__Required action__
Search the records below for the line containing "Instruction: Click the 2009-2012". Write out that line and every line after it exactly as written.

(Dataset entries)
-------------------------

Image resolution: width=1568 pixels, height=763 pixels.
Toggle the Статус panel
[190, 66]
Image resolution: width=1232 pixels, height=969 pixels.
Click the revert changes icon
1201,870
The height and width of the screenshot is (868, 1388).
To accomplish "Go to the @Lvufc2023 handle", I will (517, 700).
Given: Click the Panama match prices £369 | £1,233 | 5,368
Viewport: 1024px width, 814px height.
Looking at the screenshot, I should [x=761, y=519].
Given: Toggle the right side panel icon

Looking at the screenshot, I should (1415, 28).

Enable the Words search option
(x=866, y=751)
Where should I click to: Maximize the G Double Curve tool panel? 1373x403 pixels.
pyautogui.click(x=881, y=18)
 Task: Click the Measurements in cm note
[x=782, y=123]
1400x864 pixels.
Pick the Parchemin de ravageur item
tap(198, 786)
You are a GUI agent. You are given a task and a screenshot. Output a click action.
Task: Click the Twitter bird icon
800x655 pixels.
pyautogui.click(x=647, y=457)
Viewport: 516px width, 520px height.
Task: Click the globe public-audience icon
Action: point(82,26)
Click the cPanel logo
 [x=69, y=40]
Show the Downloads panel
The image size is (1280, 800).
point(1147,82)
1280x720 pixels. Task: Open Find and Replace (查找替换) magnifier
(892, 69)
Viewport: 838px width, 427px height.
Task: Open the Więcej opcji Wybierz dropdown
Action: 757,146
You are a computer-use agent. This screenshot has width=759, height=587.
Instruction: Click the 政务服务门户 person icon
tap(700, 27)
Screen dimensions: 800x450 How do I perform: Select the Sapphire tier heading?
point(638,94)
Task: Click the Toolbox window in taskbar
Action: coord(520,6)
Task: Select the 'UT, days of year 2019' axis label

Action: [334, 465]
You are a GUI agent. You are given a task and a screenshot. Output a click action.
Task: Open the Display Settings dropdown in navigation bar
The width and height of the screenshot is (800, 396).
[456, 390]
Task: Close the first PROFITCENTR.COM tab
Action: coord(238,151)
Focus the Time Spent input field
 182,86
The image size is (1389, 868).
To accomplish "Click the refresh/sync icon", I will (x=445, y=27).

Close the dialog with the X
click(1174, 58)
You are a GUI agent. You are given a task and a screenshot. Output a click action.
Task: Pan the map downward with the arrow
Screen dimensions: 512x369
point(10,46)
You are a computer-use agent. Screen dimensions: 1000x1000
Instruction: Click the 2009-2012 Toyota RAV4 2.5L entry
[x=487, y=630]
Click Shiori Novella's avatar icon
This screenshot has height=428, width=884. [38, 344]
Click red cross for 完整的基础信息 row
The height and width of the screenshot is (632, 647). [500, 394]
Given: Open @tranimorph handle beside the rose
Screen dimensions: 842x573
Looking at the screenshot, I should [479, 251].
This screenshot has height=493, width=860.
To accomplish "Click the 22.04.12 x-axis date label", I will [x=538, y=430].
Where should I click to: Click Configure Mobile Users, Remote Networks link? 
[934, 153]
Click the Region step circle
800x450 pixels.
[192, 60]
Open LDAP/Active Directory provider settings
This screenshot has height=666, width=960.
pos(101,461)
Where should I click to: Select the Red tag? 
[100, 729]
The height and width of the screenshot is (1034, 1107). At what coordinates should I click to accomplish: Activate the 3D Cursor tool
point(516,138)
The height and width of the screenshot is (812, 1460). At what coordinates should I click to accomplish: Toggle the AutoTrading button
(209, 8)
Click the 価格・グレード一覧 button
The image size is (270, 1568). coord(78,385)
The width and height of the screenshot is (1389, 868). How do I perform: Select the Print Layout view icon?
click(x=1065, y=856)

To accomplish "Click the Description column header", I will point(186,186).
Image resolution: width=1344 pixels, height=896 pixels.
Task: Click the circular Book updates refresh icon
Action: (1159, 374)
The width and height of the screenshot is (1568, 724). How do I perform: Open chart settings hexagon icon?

-------------------------

__Exercise answer__
Instruction: Click the 2009-2012 Toyota RAV4 2.5L entry
[x=487, y=630]
Click Shiori Novella's avatar icon
This screenshot has height=428, width=884. [38, 344]
Click red cross for 完整的基础信息 row
The height and width of the screenshot is (632, 647). [500, 394]
Given: Open @tranimorph handle beside the rose
Screen dimensions: 842x573
Looking at the screenshot, I should [479, 251].
This screenshot has height=493, width=860.
To accomplish "Click the 22.04.12 x-axis date label", I will [x=538, y=430].
Where should I click to: Click Configure Mobile Users, Remote Networks link? 
[934, 153]
Click the Region step circle
800x450 pixels.
[192, 60]
Open LDAP/Active Directory provider settings
This screenshot has height=666, width=960.
pos(101,461)
Where should I click to: Select the Red tag? 
[100, 729]
The height and width of the screenshot is (1034, 1107). At what coordinates should I click to accomplish: Activate the 3D Cursor tool
point(516,138)
The height and width of the screenshot is (812, 1460). At what coordinates should I click to accomplish: Toggle the AutoTrading button
(209, 8)
Click the 価格・グレード一覧 button
The image size is (270, 1568). coord(78,385)
The width and height of the screenshot is (1389, 868). How do I perform: Select the Print Layout view icon?
click(x=1065, y=856)

To accomplish "Click the Description column header", I will point(186,186).
Image resolution: width=1344 pixels, height=896 pixels.
Task: Click the circular Book updates refresh icon
Action: (1159, 374)
The width and height of the screenshot is (1568, 724). How do I perform: Open chart settings hexagon icon?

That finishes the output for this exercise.